Source code for mlens.utils.validation

"""ML-ENSEMBLE

:author: Sebastian Flennerhag
:copyright: 2017
:license: MIT

Input validation module. Builds on Scikit-learns ``validation`` module, but
extends it to a soft check that issues warnings but don't force change the
inputs.
"""

import warnings

import numpy as np
import scipy.sparse as sp

from ..externals import six
from mlens.externals.sklearn.validation import check_X_y, _num_samples, \
    _shape_repr, check_array, check_consistent_length
from ..utils.exceptions import InputDataWarning, NonBLASDotWarning

FLOAT_DTYPES = (np.float64, np.float32, np.float16)
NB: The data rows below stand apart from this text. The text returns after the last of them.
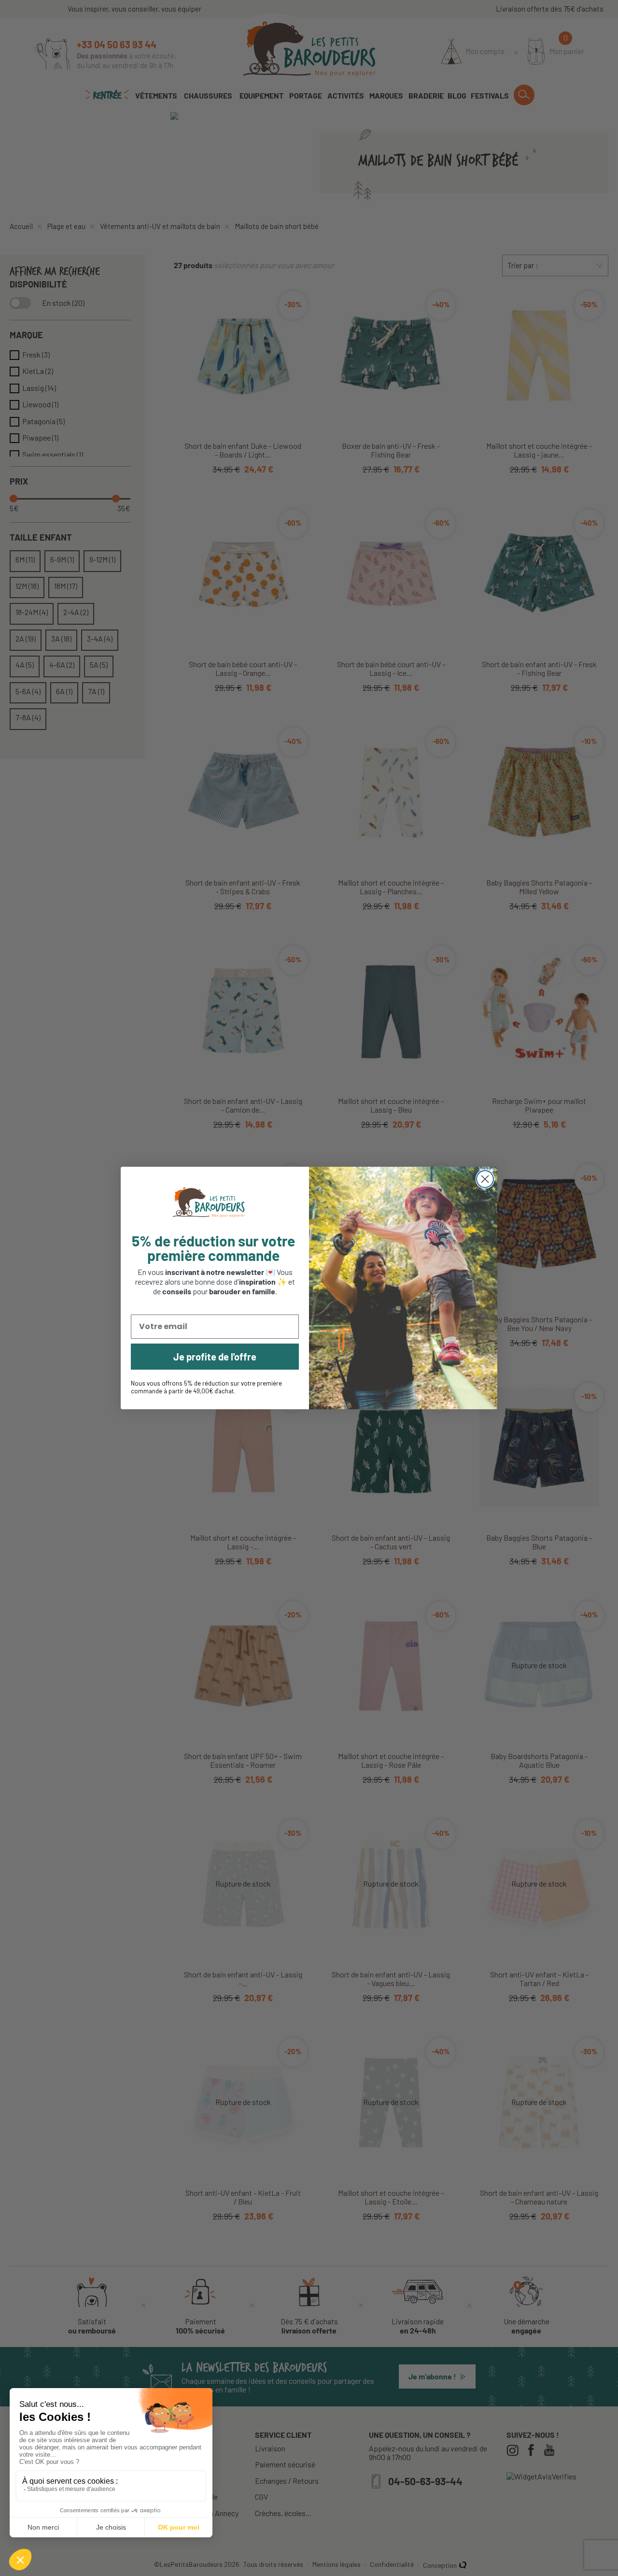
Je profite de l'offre (214, 1356)
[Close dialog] (485, 1179)
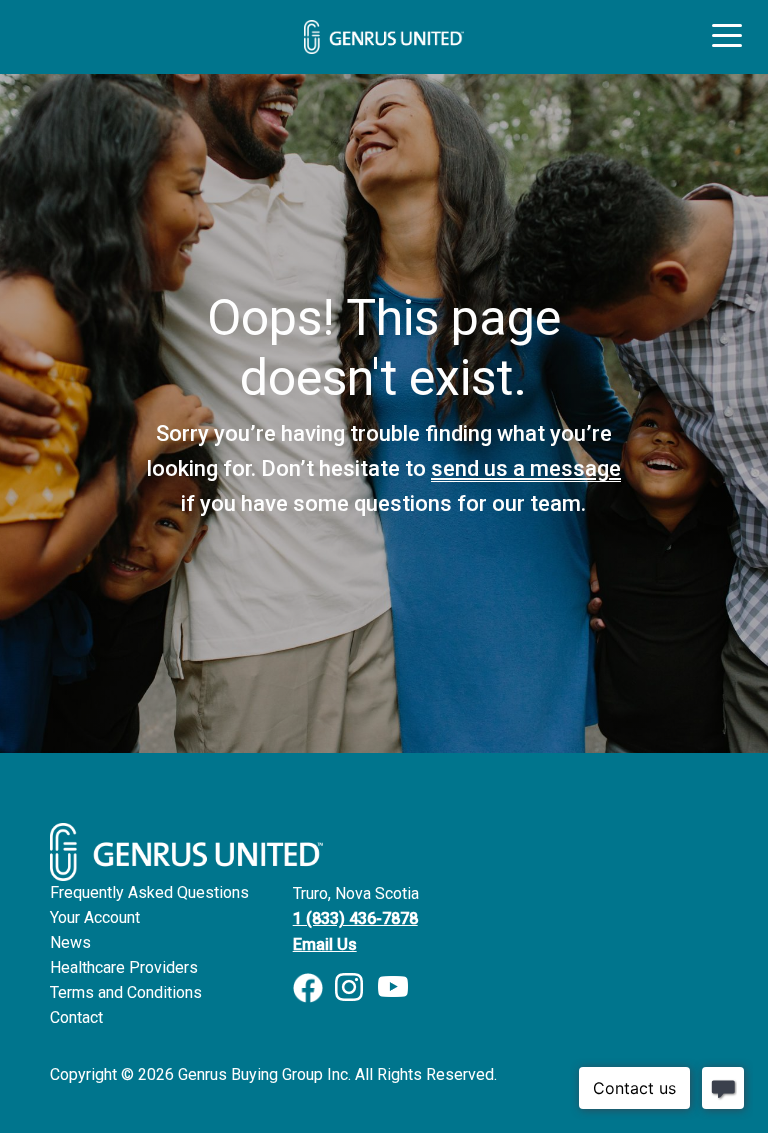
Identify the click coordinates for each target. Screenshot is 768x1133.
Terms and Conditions (126, 992)
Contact (76, 1017)
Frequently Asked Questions (149, 892)
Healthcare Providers (124, 967)
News (70, 942)
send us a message (526, 468)
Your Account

# Silenced by default to reduce verbosity. Turn on at runtime for
# performance profiling.
warnings.simplefilter('ignore', NonBLASDotWarning)


def _get_context(estimator=None):
    """Get context name for warning messages."""
    if estimator is not None:
        if isinstance(estimator, six.string_types):
            estimator_name = estimator.lower()
        else:
            estimator_name = estimator.__class__.__name__.lower()

        estimator_name = "[%s] " % estimator_name
    else:
        estimator_name = ""

    return estimator_name


[docs]def soft_check_array(array, accept_sparse=True, dtype=None,
                     ensure_2d=True, force_all_finite=True, allow_nd=True,
                     ensure_min_samples=1, ensure_min_features=1,
                     estimator=None):
    """Input validation on an array, list, sparse matrix or similar.

    Like Scikit-learn's ``check_array`` , but issues warnings on failed tests
    and do no forced array conversion.

    Parameters
    ----------
    array : array-like
        Input object, expected to be array-like, to check / convert.

    accept_sparse : string, list of string or None (default=None)
        String[s] representing allowed sparse matrix formats, such as 'csc',
        'csr', etc.  None means that sparse matrix input will raise an error.
        If the input is sparse but not in the allowed format, it will be
        converted to the first listed format.

    dtype : string, type, list of types or None (default="numeric")
        Data type of result. If None, the dtype of the input is preserved.
        If "numeric", warning is raised if array.dtype is object.
        If dtype is a list of types, warning is raised if array.dtype is not
        a member of the list.

    force_all_finite : boolean (default=True)
        Whether to raise an error on np.inf and np.nan in X.

    ensure_2d : boolean (default=True)
        Whether to warn if X is not at least 2d.

    allow_nd : boolean (default=False)
        Whether to allow X.ndim > 2.

    ensure_min_samples : int (default=1)
        Make sure that the array has a minimum number of samples in its first
        axis (rows for a 2D array). Setting to 0 disables this check.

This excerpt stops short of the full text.